35. The Defence Committee produced a series of reports on the consequences of the Options for Change process, perhaps the first sustained Parliamentary analysis of any defence review in the twentieth century. The consistent theme of their criticisms was that, despite protestations to the contrary, the proposals that emerged did not disclose a coherent underlying concept to inform the UK's choices about defence spending. On the Navy, the Committee concluded—

    For the past 10 years, Government policy has apparently been based on a mixture of approaches ... a theoretical preference for a smaller surface fleet, but a practical acceptance of a larger one ... In other words, we have been here before. Ten years ago, as a result primarily of financial pressures, the Government proposed a substantial reduction in the surface fleet and a greater dependence on submarine and maritime air power. This was followed by the hostilities in the Falkland Islands and a reassessment. In July1990, in response to a rapidly changing strategic environment, the Government proposed a reduction in the surface fleet, a significant cut in submarine strength, and maintenance of existing maritime air capability. These proposals have now been followed by hostilities. It is essential that, once again, Ministers review their proposals in the cold light of experience ...[91]

On the Royal Air Force the Committee concluded—

    With respect to the proposals for the RAF, we are ... increasingly concerned at the apparent security policy vacuum in which we are obliged to scrutinise them. Almost a year since NATO's London Declaration of July 1990 we still have little idea of what UK forces will be asked to do, or where, or when ... It is high time that Parliament was told of the broader context within which the proposed new force structures for the RAF are to be subsumed.[92]

And in its review of the government's July 1991 White Paper, Britain's Army for the 90s[93] the Committee remarked—

    There has however been nothing comparable [for the Navy and RAF] to the Army White Paper considered in this Report ... This piecemeal approach ... may have had some merit. But it has not made possible the sort of structured and wideranging debate we had hoped for, nor has it enabled those outside MoD to analyse in detail how far the proposals for the three Services are consistent. It has meant that attention has inevitably been concentrated on one often relatively minor issue at a time. Whatever the contents, we cannot judge Options for Change to have been a presentational success ... We look forward to the production ... of a coherent overview of the effects of the changes ... over the whole field of defence services.[94]

Figure 2

1992: The Three Defence Roles

  • To ensure the protection and security of the United Kingdom and our dependent territories, even where there is no major external threat.

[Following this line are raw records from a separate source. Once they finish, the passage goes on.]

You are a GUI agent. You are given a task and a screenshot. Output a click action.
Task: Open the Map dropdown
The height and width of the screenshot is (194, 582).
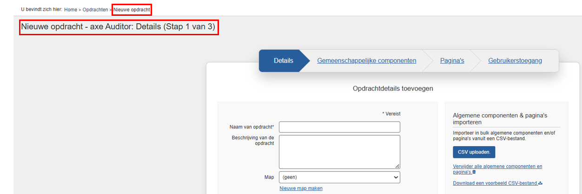click(339, 177)
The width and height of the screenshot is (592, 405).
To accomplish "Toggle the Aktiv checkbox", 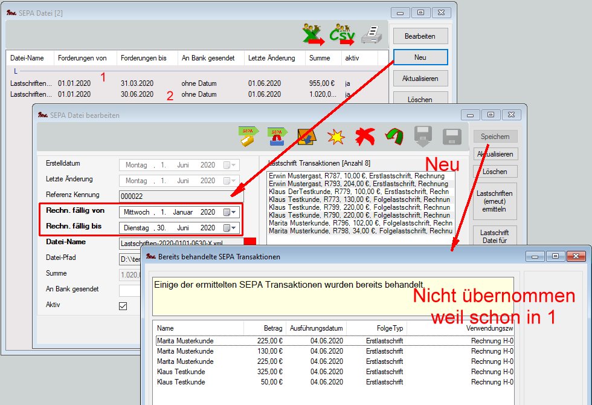I will point(123,306).
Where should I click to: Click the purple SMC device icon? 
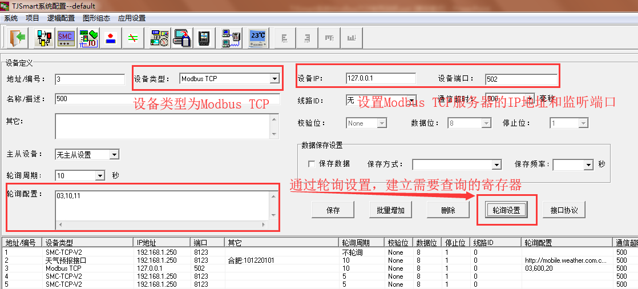(66, 38)
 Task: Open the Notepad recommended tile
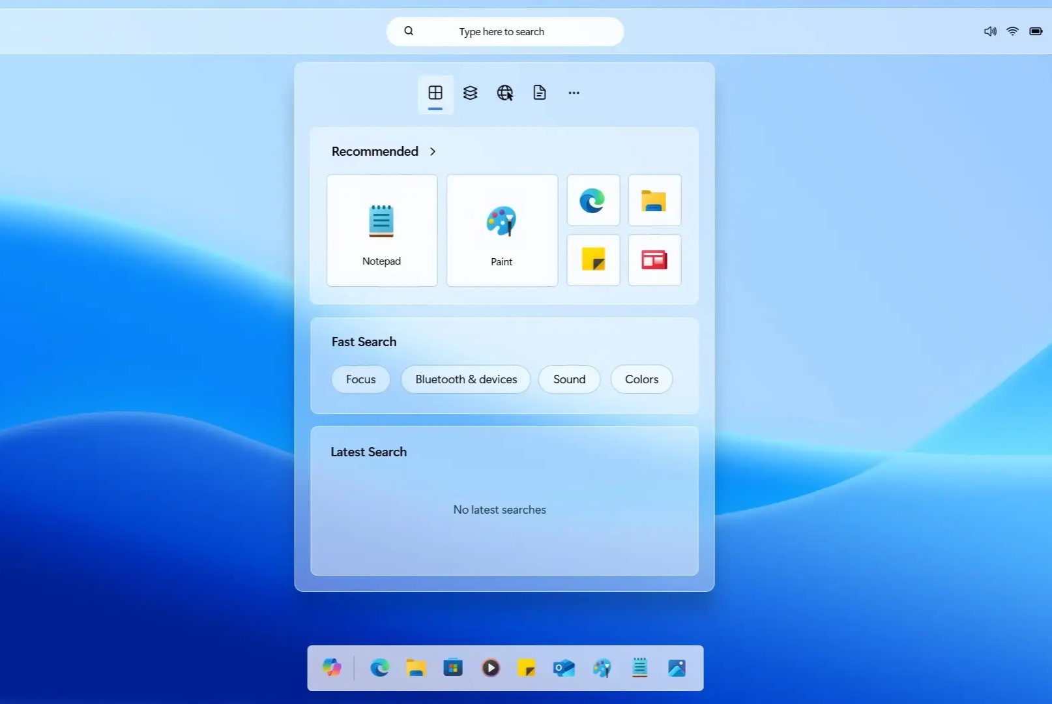(x=381, y=230)
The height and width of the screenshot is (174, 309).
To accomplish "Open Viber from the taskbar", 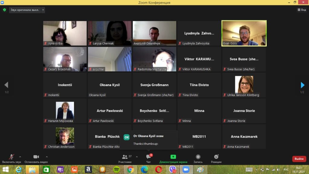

  • To insure against any major external threat to the United Kingdom and our allies.

  • To contribute to promoting the United Kingdom's wider security interests through the maintenance of international peace and stability.[95]

36. In the 1992 Statement on Defence Estimates, some effort was made to provide a new conceptual framework for the force structure when the MoD formulated the 'three roles' of the armed forces as shown in Figure 2. The third of these roles, in particular, indicated the recognition of the move to a new post-Cold War strategy.

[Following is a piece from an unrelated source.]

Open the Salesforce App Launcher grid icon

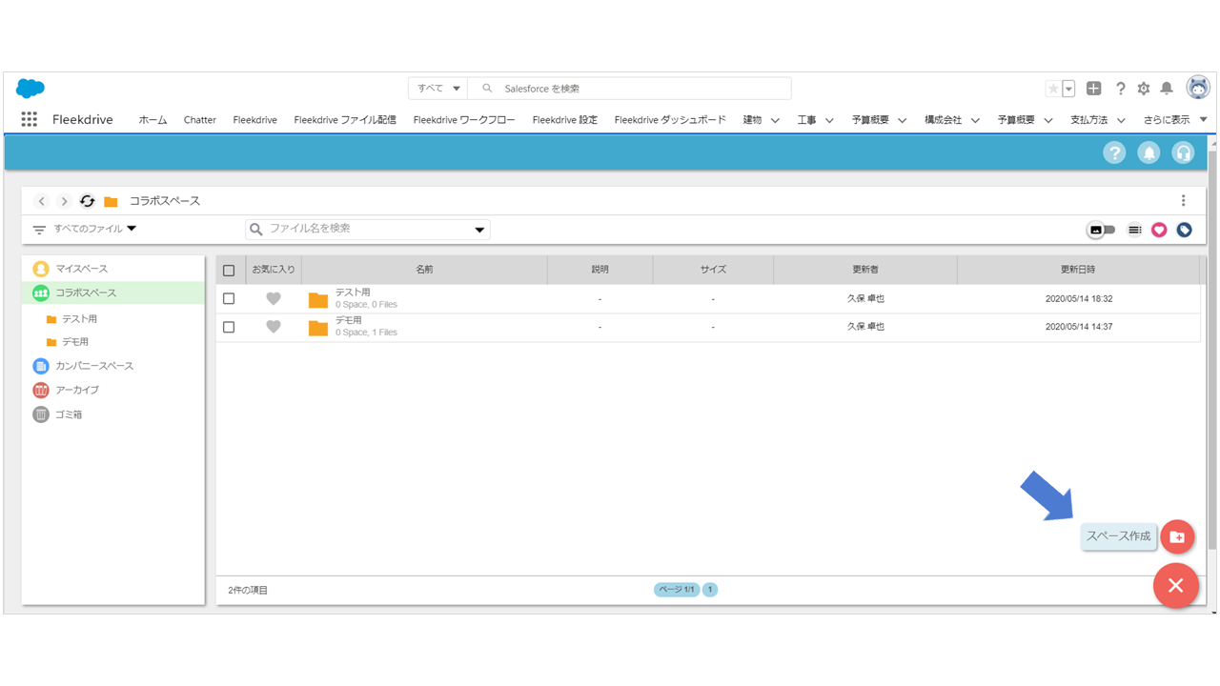pyautogui.click(x=30, y=119)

37. Options for Change also reviewed the roles of the Reserve Forces. The 1989 Statement on the Defence Estimates had described the wartime role allotted to the Territorial Army (TA) during the Cold War as—

    ... to provide 58,000 men in formed units as an integral part of the reinforcement of BAOR ... A further 29,000 TA soldiers (including the Home Service Force) and some 45,000 ex-Regulars would have home defence roles.[96]

The 1991 Statement on the Defence Estimates announced a review of these roles. The first casualty was the Home Defence Force, whose primary role during the Cold War had been to provide guard forces for lower-priority potential targets in time of war, thus releasing more highly trained units for other tasks. It was disbanded and its roles transferred to the Territorial Army. The new mission for the TA, designated as 'National Defence' was described as embracing—

    ... all tasks in support of military home defence (i.e. the direct defence of the UK), as well as within the wider framework of the Allied Rapid Reaction Corps or out of area.[97]

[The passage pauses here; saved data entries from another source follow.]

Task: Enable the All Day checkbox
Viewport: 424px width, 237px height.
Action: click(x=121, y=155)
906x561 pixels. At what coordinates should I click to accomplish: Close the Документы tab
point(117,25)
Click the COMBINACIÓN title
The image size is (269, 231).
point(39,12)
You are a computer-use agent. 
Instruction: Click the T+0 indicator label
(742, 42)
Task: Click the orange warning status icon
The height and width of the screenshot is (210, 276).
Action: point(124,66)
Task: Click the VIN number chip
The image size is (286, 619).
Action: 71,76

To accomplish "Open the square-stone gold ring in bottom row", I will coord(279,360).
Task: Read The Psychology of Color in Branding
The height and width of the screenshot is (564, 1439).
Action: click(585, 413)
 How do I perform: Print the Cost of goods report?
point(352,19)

However, those Territorial Army units assigned to Allied Rapid Reaction Corps in Germany saw a shift in emphasis away from teeth arms to combat support. As a consequence, the infantry were cut, with rifle companies being reduced by 34% from 164 to 109 and battalions from 41 to 36. Overall the Territorial Army was reduced from a notional strength of 91,000 to a peacetime level of 63,000 to be expanded in emergencies to 71,000.[98] The Defence Committee commented in its report on Options for Change and the reserve forces that —

    ... it is by no means axiomatic that a reduction in Regular forces should be accompanied by a cut in Reserve forces. Logic could, equally plausibly, have led the Government to maintain or even augment the TA's strength, taking advantage of a relatively low cost option for supplementing the Regular Army and providing a stock from which trained reinforcements could readily be supplied. In the event, the opposite approach was adopted. We were told that, as with the proposals for the Regular Army, decisions about the TA followed from a review of the threat faced by the UK and the extension of warning times ... MoD told us that "this is very much a strategy driven exercise". The total future strength of the TA seems to have been driven at least as much by demographic pressures ... as by strategy.[99]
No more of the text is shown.